Budget-exhaustion guard: agent_node detects when the last message is already a completion and returns {} instead of appending a second AIMessage(complete).

Confidence Score: 5/5

Safe to merge — the inline retry is tightly guarded by iteration and tool-invocation checks, the two API-contract bugs from prior review rounds are both addressed, and 147 tests including dedicated regression tests for each fix all pass.

The force-search nudge fires exactly once per conversation (gated on iteration==0 and absence of prior tool calls), is ephemeral (FORCE_SEARCH_GUIDANCE never enters state), and only retry_response is persisted — eliminating the consecutive-assistant-message violation. The skip-command HumanMessage interleaving and the budget-exhaustion early-exit guard close the other two previously identified issues. No new execution paths are left unguarded.

No files require special attention; the one note is a test-assertion coverage gap that does not affect production behavior.

Important Files Changed

Filename	Overview
src/aiq_agent/agents/clarifier/agent.py	Adds inline force-search retry in agent_node (iteration==0 guard + _has_tool_invocations check), fixes skip-command to persist HumanMessage before AIMessage(complete), and adds early-exit guard for budget-exhausted re-entry.

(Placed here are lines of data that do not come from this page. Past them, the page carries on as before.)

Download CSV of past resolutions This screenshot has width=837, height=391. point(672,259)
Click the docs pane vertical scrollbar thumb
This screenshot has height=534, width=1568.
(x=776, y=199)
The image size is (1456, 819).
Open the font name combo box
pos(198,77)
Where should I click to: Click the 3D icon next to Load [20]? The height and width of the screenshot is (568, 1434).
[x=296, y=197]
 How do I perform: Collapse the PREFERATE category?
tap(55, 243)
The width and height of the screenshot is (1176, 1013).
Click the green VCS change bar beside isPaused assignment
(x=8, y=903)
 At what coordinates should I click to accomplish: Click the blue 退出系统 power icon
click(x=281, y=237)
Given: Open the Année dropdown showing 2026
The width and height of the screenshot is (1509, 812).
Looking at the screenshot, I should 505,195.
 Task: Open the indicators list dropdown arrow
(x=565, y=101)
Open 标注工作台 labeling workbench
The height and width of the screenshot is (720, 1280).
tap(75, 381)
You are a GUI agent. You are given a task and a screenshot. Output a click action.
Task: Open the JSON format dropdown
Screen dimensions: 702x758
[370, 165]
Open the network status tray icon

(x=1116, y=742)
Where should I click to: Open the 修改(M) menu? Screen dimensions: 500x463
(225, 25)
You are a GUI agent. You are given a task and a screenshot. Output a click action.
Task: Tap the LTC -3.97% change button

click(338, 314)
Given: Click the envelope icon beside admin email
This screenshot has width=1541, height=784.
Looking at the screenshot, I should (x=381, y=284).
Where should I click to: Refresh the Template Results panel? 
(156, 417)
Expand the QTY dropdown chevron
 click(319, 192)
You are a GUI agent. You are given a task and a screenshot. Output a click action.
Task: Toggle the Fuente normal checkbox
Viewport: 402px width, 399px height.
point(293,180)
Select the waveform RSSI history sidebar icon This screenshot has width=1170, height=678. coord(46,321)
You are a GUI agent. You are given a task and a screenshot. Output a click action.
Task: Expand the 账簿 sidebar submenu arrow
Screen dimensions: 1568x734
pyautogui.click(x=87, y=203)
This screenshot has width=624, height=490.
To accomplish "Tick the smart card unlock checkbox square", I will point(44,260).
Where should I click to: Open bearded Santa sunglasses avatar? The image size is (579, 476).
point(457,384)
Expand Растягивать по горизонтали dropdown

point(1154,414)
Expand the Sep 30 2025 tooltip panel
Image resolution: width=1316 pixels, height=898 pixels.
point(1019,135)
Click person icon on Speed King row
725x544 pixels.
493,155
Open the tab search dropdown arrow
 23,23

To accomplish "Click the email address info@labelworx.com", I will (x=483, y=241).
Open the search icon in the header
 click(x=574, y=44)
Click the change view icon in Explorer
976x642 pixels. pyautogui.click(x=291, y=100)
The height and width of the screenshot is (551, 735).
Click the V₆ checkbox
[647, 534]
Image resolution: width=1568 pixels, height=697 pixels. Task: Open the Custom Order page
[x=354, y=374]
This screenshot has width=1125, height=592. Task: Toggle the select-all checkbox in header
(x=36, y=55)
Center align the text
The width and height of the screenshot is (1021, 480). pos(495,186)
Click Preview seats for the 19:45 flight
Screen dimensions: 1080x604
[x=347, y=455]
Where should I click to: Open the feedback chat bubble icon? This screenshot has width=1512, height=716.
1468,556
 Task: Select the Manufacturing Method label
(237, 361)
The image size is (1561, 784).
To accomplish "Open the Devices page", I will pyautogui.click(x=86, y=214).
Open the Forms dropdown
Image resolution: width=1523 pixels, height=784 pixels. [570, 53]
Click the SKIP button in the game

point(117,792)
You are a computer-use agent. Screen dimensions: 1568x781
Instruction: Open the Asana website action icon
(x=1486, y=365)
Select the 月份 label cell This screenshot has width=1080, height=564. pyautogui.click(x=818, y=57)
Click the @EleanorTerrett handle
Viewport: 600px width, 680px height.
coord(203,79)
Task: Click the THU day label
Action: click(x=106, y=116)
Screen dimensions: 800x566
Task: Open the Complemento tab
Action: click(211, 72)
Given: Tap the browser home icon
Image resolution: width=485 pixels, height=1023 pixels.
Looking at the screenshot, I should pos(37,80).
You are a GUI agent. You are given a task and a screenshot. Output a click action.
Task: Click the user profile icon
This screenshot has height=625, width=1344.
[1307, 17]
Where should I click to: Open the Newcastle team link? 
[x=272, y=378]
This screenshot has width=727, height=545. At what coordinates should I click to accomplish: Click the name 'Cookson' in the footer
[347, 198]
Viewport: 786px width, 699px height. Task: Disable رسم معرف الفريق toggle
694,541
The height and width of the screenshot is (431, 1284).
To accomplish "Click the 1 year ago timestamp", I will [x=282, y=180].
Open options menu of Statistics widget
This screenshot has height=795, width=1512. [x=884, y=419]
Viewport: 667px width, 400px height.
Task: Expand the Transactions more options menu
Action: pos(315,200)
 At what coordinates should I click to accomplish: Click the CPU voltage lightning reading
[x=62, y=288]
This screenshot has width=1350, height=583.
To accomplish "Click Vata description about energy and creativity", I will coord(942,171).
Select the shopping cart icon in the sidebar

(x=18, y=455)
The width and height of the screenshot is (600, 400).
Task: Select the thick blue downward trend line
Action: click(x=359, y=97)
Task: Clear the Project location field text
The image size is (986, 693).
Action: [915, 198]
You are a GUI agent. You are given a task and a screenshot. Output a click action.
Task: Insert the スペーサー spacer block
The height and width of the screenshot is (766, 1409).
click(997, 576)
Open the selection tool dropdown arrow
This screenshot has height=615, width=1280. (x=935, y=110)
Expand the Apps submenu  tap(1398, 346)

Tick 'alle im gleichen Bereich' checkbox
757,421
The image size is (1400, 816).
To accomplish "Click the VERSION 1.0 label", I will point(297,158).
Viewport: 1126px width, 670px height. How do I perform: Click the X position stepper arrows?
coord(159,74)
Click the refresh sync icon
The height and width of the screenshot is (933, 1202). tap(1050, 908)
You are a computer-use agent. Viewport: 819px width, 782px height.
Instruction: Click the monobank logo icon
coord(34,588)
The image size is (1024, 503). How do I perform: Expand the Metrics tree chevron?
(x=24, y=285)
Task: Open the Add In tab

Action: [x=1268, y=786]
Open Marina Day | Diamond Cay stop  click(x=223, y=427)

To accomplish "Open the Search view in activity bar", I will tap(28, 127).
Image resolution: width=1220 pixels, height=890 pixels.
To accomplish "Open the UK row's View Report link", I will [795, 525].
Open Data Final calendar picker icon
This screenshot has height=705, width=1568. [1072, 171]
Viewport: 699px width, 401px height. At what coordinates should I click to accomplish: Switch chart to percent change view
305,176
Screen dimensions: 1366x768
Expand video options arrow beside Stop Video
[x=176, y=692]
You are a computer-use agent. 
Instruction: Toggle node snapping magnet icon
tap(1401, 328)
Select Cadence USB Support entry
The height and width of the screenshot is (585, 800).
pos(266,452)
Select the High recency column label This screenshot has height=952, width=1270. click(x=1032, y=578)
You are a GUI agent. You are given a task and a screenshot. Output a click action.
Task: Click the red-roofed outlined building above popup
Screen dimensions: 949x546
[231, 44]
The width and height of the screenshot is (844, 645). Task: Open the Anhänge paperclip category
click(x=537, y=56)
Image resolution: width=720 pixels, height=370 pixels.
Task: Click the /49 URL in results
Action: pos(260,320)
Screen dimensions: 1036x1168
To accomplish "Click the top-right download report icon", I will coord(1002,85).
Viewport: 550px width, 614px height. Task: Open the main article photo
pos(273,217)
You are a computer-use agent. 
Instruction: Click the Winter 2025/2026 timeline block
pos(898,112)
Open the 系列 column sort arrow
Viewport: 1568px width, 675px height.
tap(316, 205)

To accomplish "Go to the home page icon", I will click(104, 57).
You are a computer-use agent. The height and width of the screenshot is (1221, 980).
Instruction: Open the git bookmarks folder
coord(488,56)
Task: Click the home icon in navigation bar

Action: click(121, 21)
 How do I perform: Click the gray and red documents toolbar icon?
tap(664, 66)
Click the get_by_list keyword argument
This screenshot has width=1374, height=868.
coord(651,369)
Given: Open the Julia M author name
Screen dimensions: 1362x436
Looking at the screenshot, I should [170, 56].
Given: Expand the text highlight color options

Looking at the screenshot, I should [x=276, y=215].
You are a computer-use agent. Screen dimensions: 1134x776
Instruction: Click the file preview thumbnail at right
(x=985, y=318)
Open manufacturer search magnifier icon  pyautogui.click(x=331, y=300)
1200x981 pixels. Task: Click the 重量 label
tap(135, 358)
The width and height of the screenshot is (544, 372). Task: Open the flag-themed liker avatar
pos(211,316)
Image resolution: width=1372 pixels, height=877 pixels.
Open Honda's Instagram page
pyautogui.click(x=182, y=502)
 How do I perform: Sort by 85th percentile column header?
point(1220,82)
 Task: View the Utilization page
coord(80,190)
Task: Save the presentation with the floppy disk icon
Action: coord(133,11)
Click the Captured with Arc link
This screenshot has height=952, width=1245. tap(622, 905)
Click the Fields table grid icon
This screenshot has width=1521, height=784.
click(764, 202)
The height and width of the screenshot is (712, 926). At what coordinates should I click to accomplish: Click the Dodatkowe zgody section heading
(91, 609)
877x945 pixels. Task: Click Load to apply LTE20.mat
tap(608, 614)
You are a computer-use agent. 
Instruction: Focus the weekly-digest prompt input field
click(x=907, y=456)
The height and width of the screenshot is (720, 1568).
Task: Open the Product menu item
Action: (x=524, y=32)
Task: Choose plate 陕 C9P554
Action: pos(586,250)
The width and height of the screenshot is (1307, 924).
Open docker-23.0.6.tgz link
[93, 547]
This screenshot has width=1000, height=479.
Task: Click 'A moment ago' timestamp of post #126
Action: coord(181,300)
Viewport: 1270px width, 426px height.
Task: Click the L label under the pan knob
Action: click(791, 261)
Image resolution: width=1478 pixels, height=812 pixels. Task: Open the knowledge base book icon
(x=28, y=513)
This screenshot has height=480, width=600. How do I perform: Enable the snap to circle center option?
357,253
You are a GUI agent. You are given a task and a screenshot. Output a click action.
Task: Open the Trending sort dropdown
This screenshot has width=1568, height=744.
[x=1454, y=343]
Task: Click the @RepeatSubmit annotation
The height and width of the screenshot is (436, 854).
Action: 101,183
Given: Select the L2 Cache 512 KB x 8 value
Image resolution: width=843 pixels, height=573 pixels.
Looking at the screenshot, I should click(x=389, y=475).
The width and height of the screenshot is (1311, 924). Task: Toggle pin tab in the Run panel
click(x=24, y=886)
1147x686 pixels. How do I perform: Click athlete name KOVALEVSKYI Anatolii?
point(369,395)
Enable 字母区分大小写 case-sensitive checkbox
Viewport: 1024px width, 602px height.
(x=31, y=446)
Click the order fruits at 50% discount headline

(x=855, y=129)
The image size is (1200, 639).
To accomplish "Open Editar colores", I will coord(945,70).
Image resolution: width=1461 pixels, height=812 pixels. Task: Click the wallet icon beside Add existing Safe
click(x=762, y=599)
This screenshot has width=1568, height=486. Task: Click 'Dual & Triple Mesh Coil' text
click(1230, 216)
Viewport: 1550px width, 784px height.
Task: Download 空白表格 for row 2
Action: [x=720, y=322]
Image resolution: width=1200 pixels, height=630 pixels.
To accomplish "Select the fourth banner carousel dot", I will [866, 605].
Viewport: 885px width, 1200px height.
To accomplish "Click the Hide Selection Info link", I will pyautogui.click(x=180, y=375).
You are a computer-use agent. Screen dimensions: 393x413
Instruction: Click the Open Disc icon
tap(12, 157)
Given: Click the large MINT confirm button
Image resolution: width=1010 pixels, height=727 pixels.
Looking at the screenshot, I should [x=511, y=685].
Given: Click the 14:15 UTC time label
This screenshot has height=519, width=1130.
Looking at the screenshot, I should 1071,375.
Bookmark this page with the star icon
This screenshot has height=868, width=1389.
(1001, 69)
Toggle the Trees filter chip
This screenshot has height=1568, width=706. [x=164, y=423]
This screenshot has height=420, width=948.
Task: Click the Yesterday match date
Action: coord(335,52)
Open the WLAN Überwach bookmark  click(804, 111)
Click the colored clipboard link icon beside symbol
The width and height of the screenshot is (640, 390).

Both previously-reported API-violation bugs are addressed.
src/aiq_agent/agents/clarifier/prompts/research_clarification.j2	Tool Usage section rewritten to 'Search first, ask second' with explicit rules for search-before-clarify; no logic changes.
tests/aiq_agent/agents/clarifier/test_agent.py	Adds TestHasToolInvocations, TestClarifierForceSearch (6 scenarios), and TestClarifierSkipMessageOrdering (2 scenarios). Minor: the completion_ais >= 1 assertion in test_skip_persists_reply_and_no_consecutive_assistants is too broad and would not catch a missing completion message.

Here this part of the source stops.